Mittwoch, 15. Oktober 2008

Camille ist zu betrunken für Sex

Camille ist zu betrunken für Sex. 800 Kölnerinnen und Kölner im Gloria-Theater scheint es ähnlich zu gehen, wie ein Mantra wiederholen sie die Zeilen „Too drunk to fuck". Plötzlich verschwindet Camille von der Bühne, taucht Sekunden später im Publikum auf und spritzt ihre Fans mit Whisky nass. „Vielleicht doch nicht...", sagt sie verschmitzt.

Es waren Szenen wie diese, mit denen sich die französische Sängerin in Köln verewigt hat. Wer ein seichtes Pop-Konzert mit zuckersüßem Akzent erwartet hatte, bekam jedenfalls im wahrsten Sinne den Kopf gewaschen – mit Whisky.

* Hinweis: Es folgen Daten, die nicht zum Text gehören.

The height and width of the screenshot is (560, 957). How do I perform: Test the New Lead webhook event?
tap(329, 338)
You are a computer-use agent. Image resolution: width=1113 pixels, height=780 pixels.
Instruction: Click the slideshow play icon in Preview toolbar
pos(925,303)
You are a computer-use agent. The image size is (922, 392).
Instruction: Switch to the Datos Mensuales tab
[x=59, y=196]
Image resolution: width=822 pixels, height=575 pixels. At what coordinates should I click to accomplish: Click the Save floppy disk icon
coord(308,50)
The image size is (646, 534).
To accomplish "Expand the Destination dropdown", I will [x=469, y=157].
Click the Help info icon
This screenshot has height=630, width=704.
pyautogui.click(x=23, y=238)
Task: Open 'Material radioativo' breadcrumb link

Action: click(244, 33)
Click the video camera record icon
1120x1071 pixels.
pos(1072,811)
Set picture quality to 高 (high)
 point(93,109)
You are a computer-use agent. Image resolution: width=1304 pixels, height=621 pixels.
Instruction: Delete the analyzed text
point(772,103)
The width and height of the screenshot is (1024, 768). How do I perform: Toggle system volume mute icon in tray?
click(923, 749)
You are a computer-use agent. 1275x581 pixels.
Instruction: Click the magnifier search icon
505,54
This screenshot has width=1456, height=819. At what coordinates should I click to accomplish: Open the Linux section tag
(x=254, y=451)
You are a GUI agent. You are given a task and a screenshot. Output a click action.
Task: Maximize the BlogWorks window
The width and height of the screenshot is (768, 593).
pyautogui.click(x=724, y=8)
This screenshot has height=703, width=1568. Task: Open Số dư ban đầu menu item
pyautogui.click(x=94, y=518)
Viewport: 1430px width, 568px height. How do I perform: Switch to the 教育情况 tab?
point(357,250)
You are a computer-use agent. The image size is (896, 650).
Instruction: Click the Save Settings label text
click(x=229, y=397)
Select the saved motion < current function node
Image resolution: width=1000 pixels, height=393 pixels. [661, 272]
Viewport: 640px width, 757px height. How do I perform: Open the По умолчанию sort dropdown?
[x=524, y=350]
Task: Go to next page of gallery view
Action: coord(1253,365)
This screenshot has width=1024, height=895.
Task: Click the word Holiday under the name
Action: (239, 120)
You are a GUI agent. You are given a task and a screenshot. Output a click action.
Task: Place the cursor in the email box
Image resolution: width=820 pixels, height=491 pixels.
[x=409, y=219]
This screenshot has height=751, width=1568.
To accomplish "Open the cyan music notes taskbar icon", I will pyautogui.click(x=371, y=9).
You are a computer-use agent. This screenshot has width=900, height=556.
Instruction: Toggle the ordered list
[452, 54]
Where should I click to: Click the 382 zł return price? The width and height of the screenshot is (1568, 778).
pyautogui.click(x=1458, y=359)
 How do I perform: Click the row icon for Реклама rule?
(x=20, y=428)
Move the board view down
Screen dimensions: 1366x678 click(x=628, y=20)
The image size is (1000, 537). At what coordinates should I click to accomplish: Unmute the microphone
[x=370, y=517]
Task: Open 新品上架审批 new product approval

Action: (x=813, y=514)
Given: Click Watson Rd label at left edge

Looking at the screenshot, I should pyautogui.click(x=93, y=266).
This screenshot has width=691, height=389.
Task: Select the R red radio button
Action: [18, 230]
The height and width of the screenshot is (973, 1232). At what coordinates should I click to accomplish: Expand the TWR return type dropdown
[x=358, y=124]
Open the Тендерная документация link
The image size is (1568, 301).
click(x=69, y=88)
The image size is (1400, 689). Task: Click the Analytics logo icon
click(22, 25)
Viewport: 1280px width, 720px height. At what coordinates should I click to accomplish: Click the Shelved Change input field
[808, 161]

Dabei ist es eigentlich das musikalische Phänomen Camille, das wohl für die meisten ihrer Fans ihre Anziehungskraft ausmacht: Denn in ihrer Musik gibt es kaum (echte) Instrumente – fast alle Beats, Basslinien, Streicher, Keyboards, ja sogar Samples produziert ihr siebenköpfiges Ensemble mit den eigenen Körpern.

„Body Percussion" nennen sie diese körperliche Klangerzeugung: Zwei Sängerinnen und zwei Tänzer sind ständig in Bewegung, stampfen rhythmisch auf den Bühnenboden, klopfen sich auf Brust, Beine und dauernd in die Hände. Dazu sorgen zwei sehr beeindruckende Beatbox-Spezialisten fachmännisch für täuschend echte Dancefloor-Beats. Nur ab und zu mischt eine Pianistin „klassische" Klänge bei.

Und Camille singt nicht nur – sie ist Soul-Lady, Punk-Göre, Disco-Diva und nur scheinbar die Pop-Sängerin mit dem süßen Akzent – die jeden Moment explodieren kann, wild kreischend zum Derwisch wird. Sie tanzt fast ununterbrochen, läuft minutenlang im Kreis, bis ihr schwindlig wird, lässt ihre Fans bei „Cats & Dogs" bellen und miauen

Betrachtet man ihre Musik isoliert – was bei all den Show-Effekten kaum möglich ist – so bietet sie hochwertigen, sehr differenzierten Disco-Pop mit treibenden, oft auch vertrackten Grooves („Gospel With No Lord"), theatralisch anmutende Musical-Kompositionen (den Song „Le Festin" steuerte sie zum „Ratatouille"-Soundtrack bei) und bewegende, unorthodox arrangierte Balladen wie „La jeune fille aux cheveux blancs". Aber auch Punk-Coverstücke wie eben „Too drunk to fuck" bekommen in dieser Konstellation ganz neuen Reiz.

Mit ihrer energiegeladenen Show rief Camille im randvollen Gloria-Theater wahre Begeisterungsstürme hervor. Im Vorprogramm hatte bereits die junge Schweizer Pianistin Sophie Hunger mit ihren filigranen, intelligenten Balladen bleibenden Eindruck hinterlassen.